The researchers wanted to minimize energy consumption without compromising thermal comfort, which ranges from -3, too cold, to +3, too hot. If the control algorithm completed an action that resulted in comfort being outside the -0.5/+0.5 range, it would be penalized. The control algorithm was able to maintain a -0.5/+0.5, which is an acceptable standard in the construction industry.
“If the controller is tuned to, for example, find the best energy consumption, it will be rewarded for achieving this good behavior,” Pavlak said. “Alternatively, if it does something that increases energy consumption, it will be penalized for bad behavior. This trial-and-error approach reinforces learning by gathering information so the controller can decide what to do next.”
For this project, the researchers simulated a large office building in a Chicago climate zone.

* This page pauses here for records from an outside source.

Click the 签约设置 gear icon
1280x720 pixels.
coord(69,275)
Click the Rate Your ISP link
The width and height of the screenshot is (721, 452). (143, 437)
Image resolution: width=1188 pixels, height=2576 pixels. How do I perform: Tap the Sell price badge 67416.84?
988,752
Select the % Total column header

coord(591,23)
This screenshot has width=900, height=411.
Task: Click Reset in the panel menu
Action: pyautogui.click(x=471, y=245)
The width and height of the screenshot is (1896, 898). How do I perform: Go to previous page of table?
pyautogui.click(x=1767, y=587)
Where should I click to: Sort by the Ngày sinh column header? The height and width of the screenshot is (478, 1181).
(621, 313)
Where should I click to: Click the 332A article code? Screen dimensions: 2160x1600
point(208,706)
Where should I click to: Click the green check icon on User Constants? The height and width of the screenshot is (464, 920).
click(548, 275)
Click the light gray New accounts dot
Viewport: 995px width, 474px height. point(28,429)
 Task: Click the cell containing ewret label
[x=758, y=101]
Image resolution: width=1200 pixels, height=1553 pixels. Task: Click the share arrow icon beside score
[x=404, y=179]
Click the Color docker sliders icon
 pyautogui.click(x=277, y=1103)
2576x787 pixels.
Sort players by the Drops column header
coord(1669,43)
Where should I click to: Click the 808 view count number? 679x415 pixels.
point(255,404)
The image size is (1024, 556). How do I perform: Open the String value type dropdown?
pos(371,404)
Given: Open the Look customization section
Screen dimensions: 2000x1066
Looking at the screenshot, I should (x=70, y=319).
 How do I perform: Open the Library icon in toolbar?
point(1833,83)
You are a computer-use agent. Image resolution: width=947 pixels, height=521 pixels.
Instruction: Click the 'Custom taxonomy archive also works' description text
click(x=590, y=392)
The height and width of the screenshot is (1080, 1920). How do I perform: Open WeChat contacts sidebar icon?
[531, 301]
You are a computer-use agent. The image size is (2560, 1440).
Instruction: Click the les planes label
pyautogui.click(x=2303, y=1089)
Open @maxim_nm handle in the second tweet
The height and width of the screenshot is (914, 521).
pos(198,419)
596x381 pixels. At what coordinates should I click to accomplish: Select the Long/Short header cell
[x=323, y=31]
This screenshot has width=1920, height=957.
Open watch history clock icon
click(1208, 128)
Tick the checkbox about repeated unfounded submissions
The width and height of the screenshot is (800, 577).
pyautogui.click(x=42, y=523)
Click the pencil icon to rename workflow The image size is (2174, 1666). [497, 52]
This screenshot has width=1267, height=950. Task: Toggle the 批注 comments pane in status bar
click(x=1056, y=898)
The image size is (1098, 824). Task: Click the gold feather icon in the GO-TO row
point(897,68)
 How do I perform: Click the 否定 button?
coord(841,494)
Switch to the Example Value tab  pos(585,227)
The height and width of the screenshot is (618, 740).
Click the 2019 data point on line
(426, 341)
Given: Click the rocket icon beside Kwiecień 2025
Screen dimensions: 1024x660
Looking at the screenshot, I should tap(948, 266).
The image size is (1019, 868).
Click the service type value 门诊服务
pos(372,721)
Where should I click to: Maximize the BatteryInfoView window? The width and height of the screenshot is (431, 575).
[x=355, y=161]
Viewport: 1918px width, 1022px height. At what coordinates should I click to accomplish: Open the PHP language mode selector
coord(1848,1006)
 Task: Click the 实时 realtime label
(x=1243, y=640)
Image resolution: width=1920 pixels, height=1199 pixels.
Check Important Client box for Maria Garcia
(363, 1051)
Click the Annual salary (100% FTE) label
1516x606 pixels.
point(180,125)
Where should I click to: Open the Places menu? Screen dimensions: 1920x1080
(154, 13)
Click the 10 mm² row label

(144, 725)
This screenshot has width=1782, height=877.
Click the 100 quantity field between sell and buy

An equipment problem in a real 30-story building could include anything with a large motor, such as the radiators used to cool the building.
“Big cars don’t like to move fast,” Pavlak said. “For example, a large chiller may be turned on once a day and turned off once a day – two events in total – to avoid damaging the equipment. If our agent’s actions resulted in more than two cooling events in one day has, it will be penalized.”
The researchers compared their model-based approach to other common reinforcement learning approaches, including the use of a model-free algorithm. A model-based agent can plan its actions because it can predict its reward. A model-free agent must actually perform the action in order to learn from it.
“The model-free algorithm tends to work well, but violates some of the safety constraints,” Pavlak said. “It also takes much more time to learn good behavior, sometimes years or tens of years.”
The researchers’ model learned about 50 times faster than a traditional model-free method, achieving in a month what the other approach took years to do. And because of the way the researchers included the safety factors, their model had fewer – sometimes zero – violations of the safety critical aspects.
According to the Pavlak, adding safety constraints makes reinforcement learning a game of balancing trade-offs. The enhancer can maximize energy consumption, which is a good behavior, by turning off the power completely. However, doing so will negatively affect occupant comfort, which is bad behavior.